The east elevation shows a semi-octagonal apse with nine round-arched lights advanced from a central gable with cross finial. A cill cornice and eaves cornice run along the apse. Swept-roofed bays flank the apse; the right bay has three windows with a cill band, whilst the modern church hall is attached to the left bay.

The windows throughout have leaded lights within timber frames, with glazing bars in the larger windows. The building is topped with ashlar coped skews and finished with graded grey slate and stone ridge tiles.

The interior, completed in 1907 to Sydney Mitchell's design, displays a Neo-Byzantine style. The roughly square-shaped main space features a barrel-vaulted nave with a chancel apse and three barrel-vaulted bays to the north and south at right-angles to the nave. These side bays are supported by columns and contain continuous balconies. An organ balcony to the west contains paired organs flanking a central stained glass window. The free-standing columns supporting the nave have capitals decorated with putti heads, whilst engaged columns at the east and west ends display foliate and floriate decoration. A foliate frieze continues behind the organs at the west end. Plaster moulded angels appear in the nave spandrels, with four central ones bearing the symbols of the evangelists and four corner ones with pouring urns.

The chancel apse features grey marble dressings to the arch, with timber boarded panelling to the dado, frame panelling above, and a timber entablature. Nine small arched windows above the entablature contain stained glass by James Ballantine II depicting angels representing Love, Joy, Peace, Long Suffering, Gentleness, Goodness and Faith. Two windows to the right are boarded over, formerly representing Kindness and Self Control. An oak chancel screen is inscribed "O WORSHIP THE LORD IN THE BEAUTY OF HOLINESS". The chancel also contains an oak lectern with a carved eagle relief, an oak pulpit with carved reliefs of saints inscribed "THE WORD OF GOD IS LIVING AND POWERFUL", and an oak communion table with a St Andrews cross to the centre. A war memorial stands to the right of the chancel. Plain oak pews in four rows have stencilled numbers on their ends. A half-glazed two-leaf timber boarded door with star-glazed fanlight is positioned at the centre of the rear, with single similar doors to the rear of the aisles. An entrance corridor runs behind the width of the church, containing three arched stained glass windows by William Wilson (1960) representing King David and pairs of angels, dedicated to the memory of Isabel Helen Smith. Stone stairs with plain cast iron and timber banisters rise to the balconies from each end of the corridor.

The Offertory House, a mid-18th century single-storey, one-bay gabled structure, stands nearby with a coped stack to the northeast.
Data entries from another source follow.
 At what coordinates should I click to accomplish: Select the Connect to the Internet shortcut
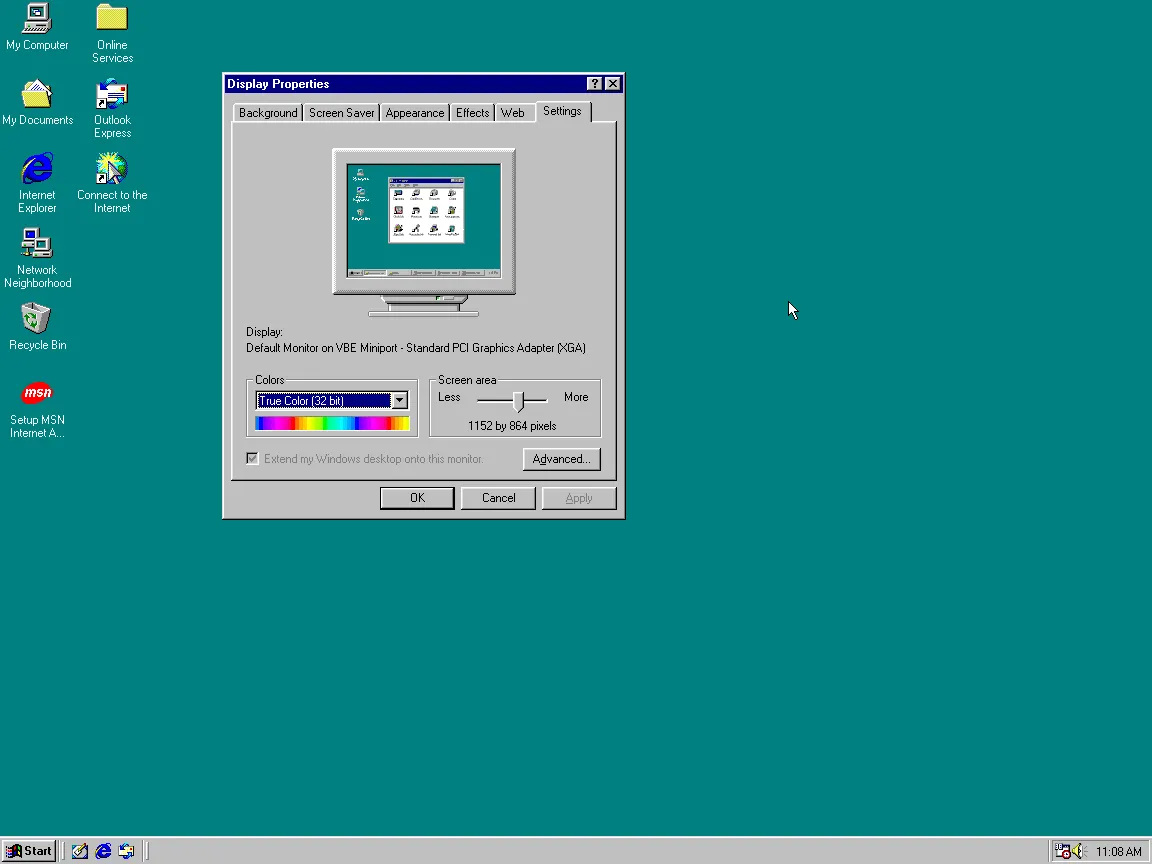(112, 169)
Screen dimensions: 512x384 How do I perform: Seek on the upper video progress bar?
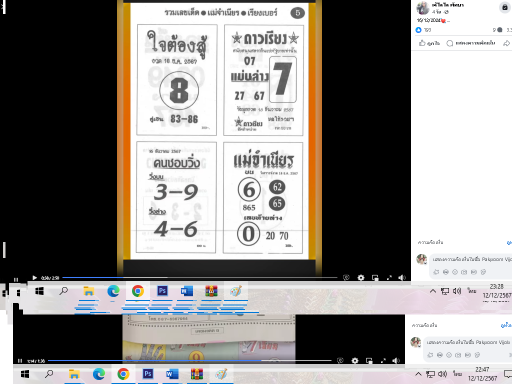200,277
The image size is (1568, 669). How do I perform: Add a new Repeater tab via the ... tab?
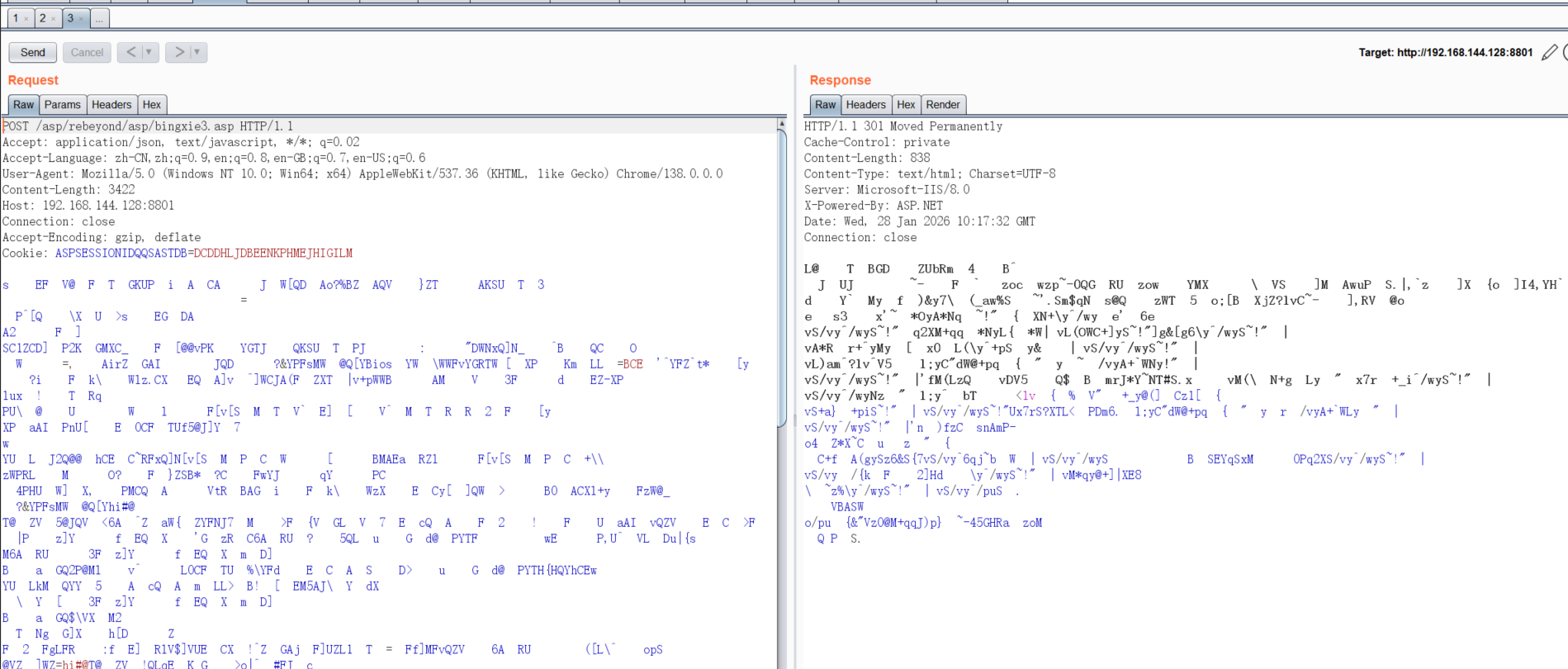pos(99,18)
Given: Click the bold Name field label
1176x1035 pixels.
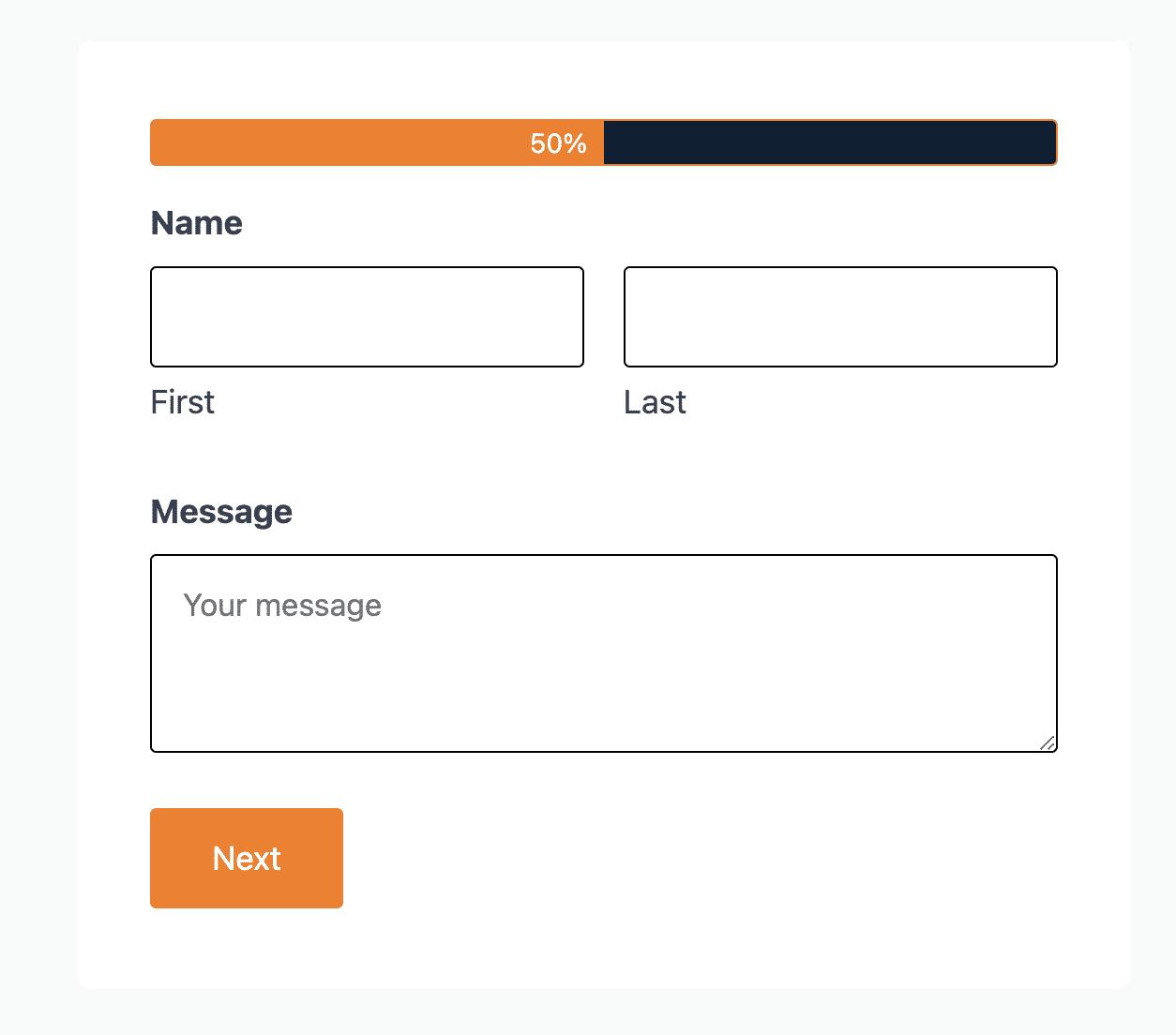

Constructed of random rubble with ashlar coped skews and grey slate, it features a timber boarded door to the northwest and an eight-pane glazing in a timber sash and case window to the southwest. An adjacent arched gateway of random rubble with ashlar coping stands nearby, with a modern cast-iron gate added in 1995. A coped rubble boundary wall surrounds the churchyard, punctuated by two pairs of cast-iron gates.
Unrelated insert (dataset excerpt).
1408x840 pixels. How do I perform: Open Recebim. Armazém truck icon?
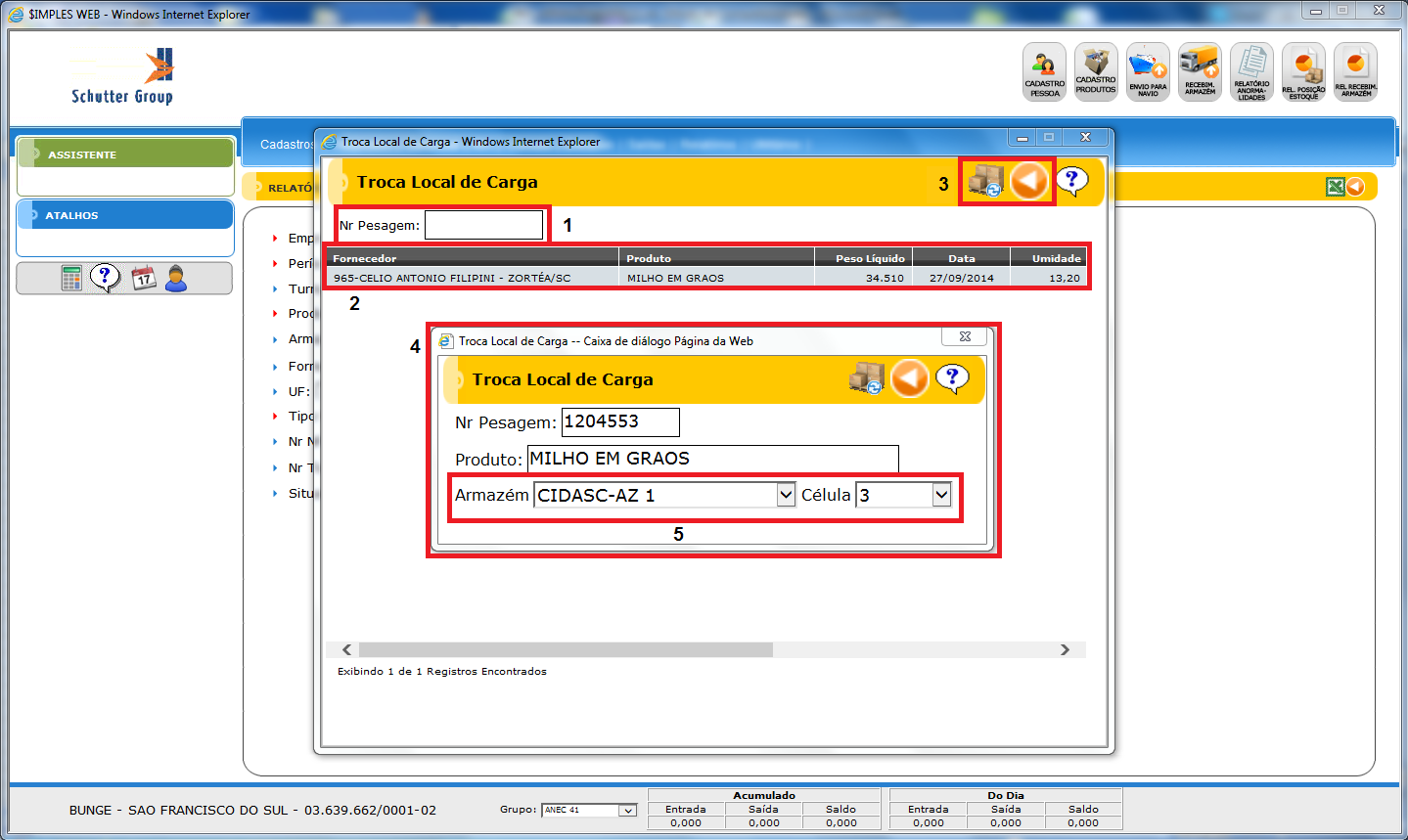[x=1200, y=71]
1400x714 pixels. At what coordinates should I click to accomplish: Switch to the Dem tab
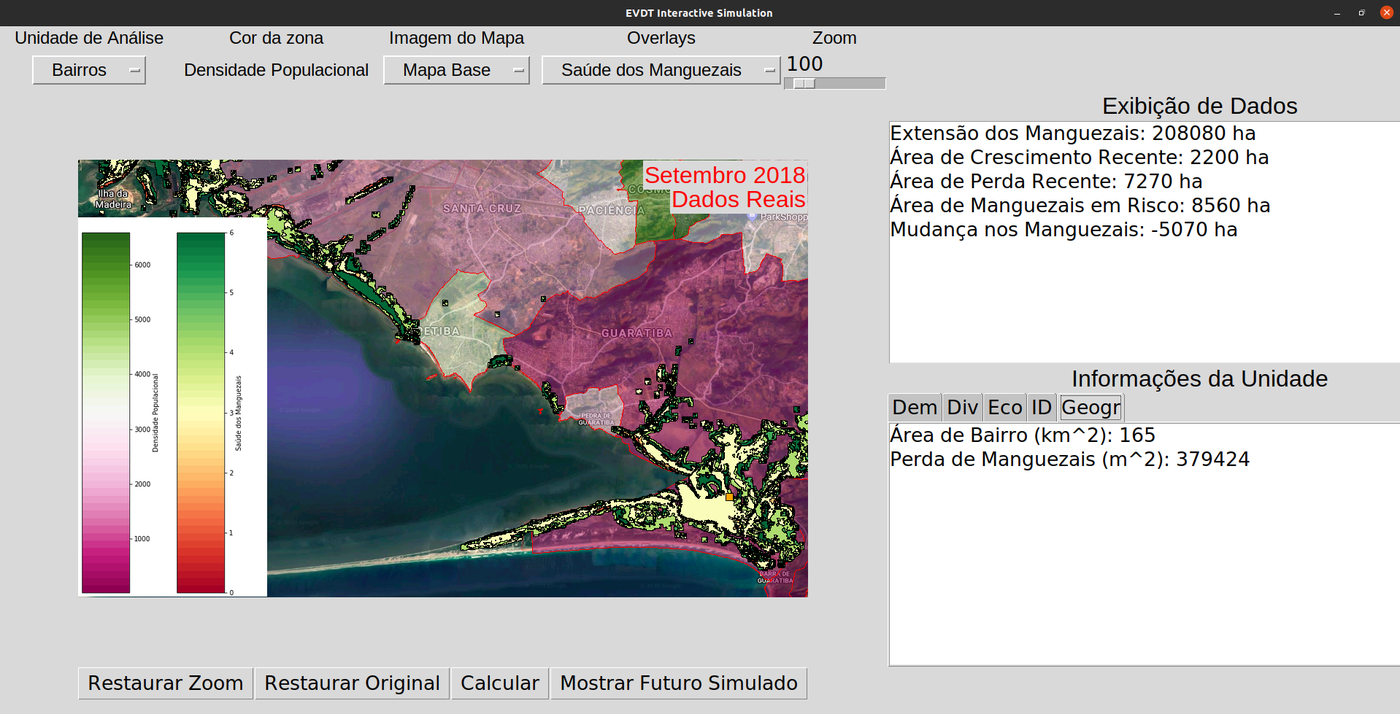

The churchyard, considerably older than the church itself, contains numerous important gravestones and monuments predominantly from the 18th and 19th centuries, with some earlier examples. A pedimented mausoleum to James Gillespie of Spylaw, dated 1797, features channelled ashlar to the south and droved ashlar elsewhere. An arched entrance to the south contains a cast-iron gate, with a dedicatory inscription in the tympaneum. The mausoleum has ashlar coped skews and a stone slab roof, with a decorative tiled floor to the interior. A row of three unroofed Georgian family mausoleums with ashlar stonework and classical detailing also stands in the churchyard. Several large Victorian monuments are present, including one in red sandstone with gothic detailing to George Porteous (builder), created by his son George M. Porteous. Phoebe Traquair and her husband are buried in the churchyard.